Der Krankenbesuch ist ein Recht des Kranken gegenüber dessen Geschwistern, und für den Besucher gibt es immense Belohnung bei Allâh dem Gepriesenen. Der Prophet sagte: "Wer einen Kranken besucht, dem ruft ein Rufer vom Himmel zu: Möge Allâh dich glückselig machen, deine Mühe belohnen und dir einen Platz im Paradies gewähren!" Von At-Tirmidhî und Ibn Mâdscha überliefert.
 
Für den Krankenbesuch gibt es bestimmte Anstandsregeln, die der Muslim einhalten soll, dazu gehört Folgendes:
 
- Die aufrichtige Absicht: Der Muslim soll Allâh gegenüber aufrichtig handeln, damit er für seinen Besuch belohnt wird.
 
- Die passende Zeit aussuchen: Er soll sich mit dem Besuch seines Bruders beeilen, wenn er von dessen Krankheit erfährt. Er besucht ihn in der passenden Zeit, zu der der Kranke Besucher empfangen darf.
 
- Das Bittgebet zur Heilung: Wenn der Muslim einen Kranken besucht, soll er Allâh bitten, dass Er diesen heilt, Allâh dafür danken, dass Er ihn selbst vor Krankheiten schützt, bei dem Kranken die Hoffnung auf Heilung erwecken und ihn zu Zuversicht und Optimismus auffordern.
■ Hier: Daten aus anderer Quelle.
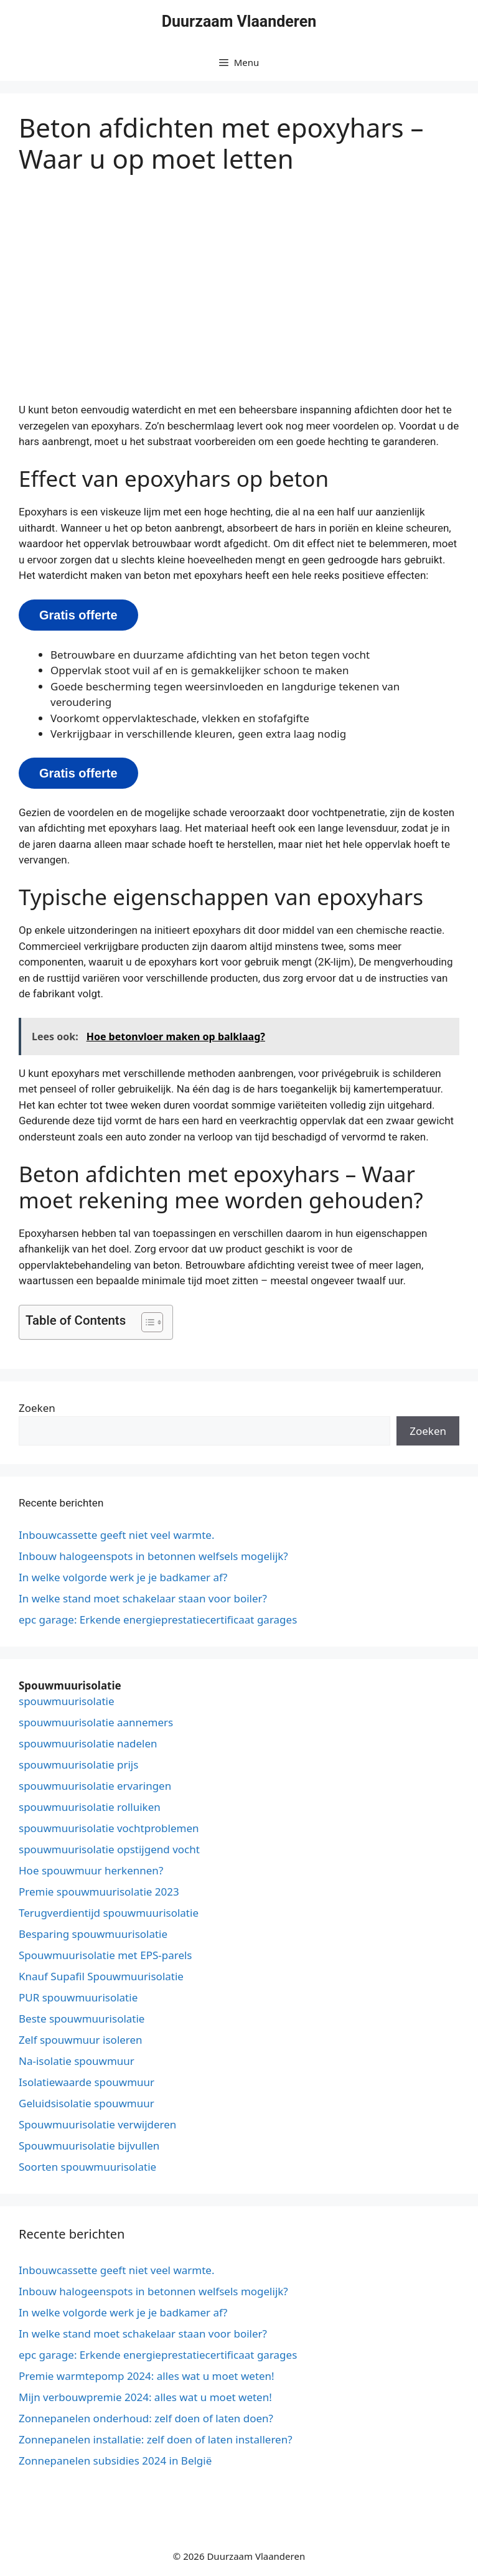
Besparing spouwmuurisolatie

Dann soll er für den Kranken das Bittgebet des Propheten sprechen: "O Allâh, lass die Not weichen, o Allâh, Herr der Menschen, heile, denn Du bist der Heilende! Es gibt keine Heilung außer Deiner. Heile so, dass nichts an Krankheit zurückbleibt!" Von Al-Buchârî und Muslim überliefert.
 

- Den Besuch kurz halten: Der Besuch soll kurz sein, wobei man ruhig sein und nicht viel reden soll.